There, children with visual impairments from around the country learn to read Braille and otherwise communicate with the support of government funds. Manicured lawns and airy classrooms give the children a peaceful learning environment, with high walls warding off the frantic commercial activity in the streets outside.

Children of the Institut des Aveugles (Institute for the Blind, Abidjan, learn to read Braille and otherwise communicate with the support of government funds. (Photo: WIPO)

But the library, even with shelves stocked with Braille printed matter, has plenty of room for more specially adapted books.

According to the World Blind Union, of the million or so books published each year in the world, less than 10% are made available in formats accessible to visually impaired persons.

The Marrakesh Treaty to Facilitate Access to Published Works for Persons who are Blind, Visually Impaired, or otherwise Print Disabled, named after the city that hosted the diplomatic conference that concluded the treaty, addresses the “book famine” by requiring its contracting parties to adopt national law provisions that permit the reproduction, distribution and making available of published works in accessible formats through limitations and exceptions to the rights of copyright rightholders.

It also provides for the exchange of these accessible format works across borders by organizations that serve the people who are blind, visually impaired, and print disabled. It will harmonize limitations and exceptions so that these organizations can operate across borders. This sharing of works in accessible formats should increase the overall number of works available because it will eliminate duplication and increase efficiency. Instead of five countries producing accessible versions of the same work, the five countries will each be able to produce an accessible version of a different work, which can then be shared with each of the other countries.

Currently, it is left to national governments to define what limitations and exceptions are permitted. In practice, limitations and exceptions contained in national laws vary widely. In many countries copying for private use is free, but only a few countries make exceptions for, say, distance learning. Moreover, the exemptions apply only in the country concerned.

The treaty is also designed to provide assurances to authors and publishers that the new system will not expose their published works to misuse or distribution to anyone other than the intended beneficiaries. The treaty reiterates the requirement that the cross-border sharing of works created based on limitations and exceptions must be limited to certain special cases which do not conflict with the normal exploitation of the work and do not unreasonable prejudice the legitimate interests of the rightholder.

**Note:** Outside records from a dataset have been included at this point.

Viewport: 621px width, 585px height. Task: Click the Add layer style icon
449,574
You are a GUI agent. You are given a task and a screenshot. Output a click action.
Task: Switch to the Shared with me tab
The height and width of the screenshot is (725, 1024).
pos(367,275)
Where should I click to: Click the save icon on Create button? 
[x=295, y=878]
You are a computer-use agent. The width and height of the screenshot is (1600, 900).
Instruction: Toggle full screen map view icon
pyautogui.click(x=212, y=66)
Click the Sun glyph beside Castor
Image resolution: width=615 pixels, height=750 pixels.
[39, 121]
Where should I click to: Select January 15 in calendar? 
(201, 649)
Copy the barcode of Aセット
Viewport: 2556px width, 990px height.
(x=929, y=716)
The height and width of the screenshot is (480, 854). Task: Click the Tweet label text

The treaty calls for cooperation among its contracting parties in order to foster cross-border exchanges. The parties are committed to increasing the availability of published works as quickly as possible, and this cooperation will be an important step toward achieving that goal.

Furthermore, because copyright law is “territorial,” copyright exemptions usually do not cover the import or export of works converted into accessible formats, even between countries with similar rules. Organizations in each country must negotiate licenses with the rightholders to exchange special formats across borders, or produce their own materials, a costly undertaking that severely limits access by visually impaired persons to printed works of all kinds.